The median number of prescribed drugs at discharge was 8 (IQR, 6–11) without any significant difference across the 3 groups. Loop diuretics were prescribed in 81% of patients without significant difference across the 3 groups. Beta-blockers and renin-angiotensin-aldosterone system inhibitors were more frequently prescribed in patients with HFrEF and HFmrEF than in patients with HFpEF, while calcium channel blockers were more often prescribed with increasing LVEF. Tolvaptan and amiodarone were more often prescribed in patients with HFrEF than in patients with HFmrEF and HFpEF (Table 5). The prescription trend for β-blockers, calcium channel blockers, and amiodarone in the entire cohort was consistent with that when stratified by age (Table S1).

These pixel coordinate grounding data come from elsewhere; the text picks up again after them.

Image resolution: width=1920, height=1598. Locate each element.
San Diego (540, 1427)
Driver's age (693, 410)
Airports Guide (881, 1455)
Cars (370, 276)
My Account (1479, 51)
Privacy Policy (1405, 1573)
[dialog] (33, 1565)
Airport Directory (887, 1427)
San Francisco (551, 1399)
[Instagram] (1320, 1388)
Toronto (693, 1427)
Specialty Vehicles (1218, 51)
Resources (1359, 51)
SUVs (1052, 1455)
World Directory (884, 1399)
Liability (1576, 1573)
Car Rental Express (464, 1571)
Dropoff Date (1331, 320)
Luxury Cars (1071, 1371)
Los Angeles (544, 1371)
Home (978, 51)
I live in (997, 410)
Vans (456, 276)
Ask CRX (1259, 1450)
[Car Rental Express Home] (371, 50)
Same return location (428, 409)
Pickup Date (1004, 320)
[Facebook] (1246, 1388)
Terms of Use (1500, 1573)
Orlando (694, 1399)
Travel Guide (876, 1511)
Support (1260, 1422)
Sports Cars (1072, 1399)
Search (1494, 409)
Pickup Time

The proportion of patients discharged to their home was 82%, and the proportion of ambulatory patients decreased at discharge (Table 5). The proportion of ambulatory patients was greater in HFrEF patients than in HFmrEF and HFpEF patients. The use of long-term care insurance included care required in 34% of patients, support required in 14% of patients, and plan to use it in 5.9% of patients (Table 5). The proportion of patients with care required was higher with increasing LVEF, but the trend in ambulatory patients and care planning was not observed when stratified by age (Table S1).
Discussion
Registry data on patients with ADHF in real clinical practice would have a great influence on the management for ADHF and clarify the unmet needs for the clinical trials evaluating new treatment. Most previous hospital-based registries in Japan, as well as in other countries, however, have non-consecutive enrollment of patients, due to the pre-defined inclusion/exclusion criteria.2
In the present KCHF registry, we collected very comprehensive data in all consecutive patients hospitalized with ADHF including those with acute coronary syndrome, renal failure, anemia, or infectious diseases in multiple centers in a prospective manner.15
Consequently, this is the first “all-comer” registry and the most up-to-date registry collecting various outcomes after the recent guidelines for HF have been available. The median age of 80 years in this registry was notably higher than that in all the previous large registries on ADHF (Table S5).6–12
In addition, the information on physical, living, and socioeconomic status derived from the present registry would be important not only for health-care providers, but also for patients, their family members, and policy-makers.15
In the stable chronic condition, the features of HFmrEF were more similar to those of HFpEF.22
Data on HFmrEF, however, are scarce in patients with ADHF in Japan. Many features of the HFmrEF group fell between those of the HFrEF and HFpEF groups. Of the previous representative HF studies examining the clinical characteristics of HFmrEF, 3 were acute HF registries (OPTIMIZE-HF,23
GWTG-HF,24,25
ALARM-HF26), 1 was a chronic HF registry in Japan (CHART-2)27
and 1 was a randomized controlled trial for acute HF (PROTECT trial;28 Table S6). Similar to these studies, the age of the HFmrEF patients was in between the ages of the HFrEF and the HFpEF patients in the present study. The trend that ischemic etiology was less frequent in HFpEF compared with HFrEF and HFmrEF, and the trend that hypertensive etiology was more frequent in HFmrEF and HFpEF compared with HFrEF, were also observed in all of these studies. In the chronic HF registry, the HFmrEF patients mainly transitioned out of the HFrEF category.27,29
In contrast, clinical presentations and in-hospital mortality of the HFmrEF patients were similar to those observed in the HFpEF patients in the present study, consistent with other acute HF studies.21–23
The in-hospital management and medication at discharge in the HFmrEF patients were in between that in the HFrEF group and that in the HFpEF group in the present study. Whether the present HFmrEF patients transitioned out of HFrEF or HFpEF remains unknown. Whether they transitioned to HFrEF or HFpEF in the course of treatment for acute HF is also currently unknown, because we and other researchers did not collect data on the changes in LVEF during hospitalization.6–12
Given that LVEF change was recognized at 3 months after medical intervention if LV reverse remodeling was achieved the early phase,30
the present longitudinal cohort study describes the 6-month changes. In conjunction with these data, the information on the characteristics and management of HFmrEF patients in acute HF settings could provide insight into the chronic management of patients with HF.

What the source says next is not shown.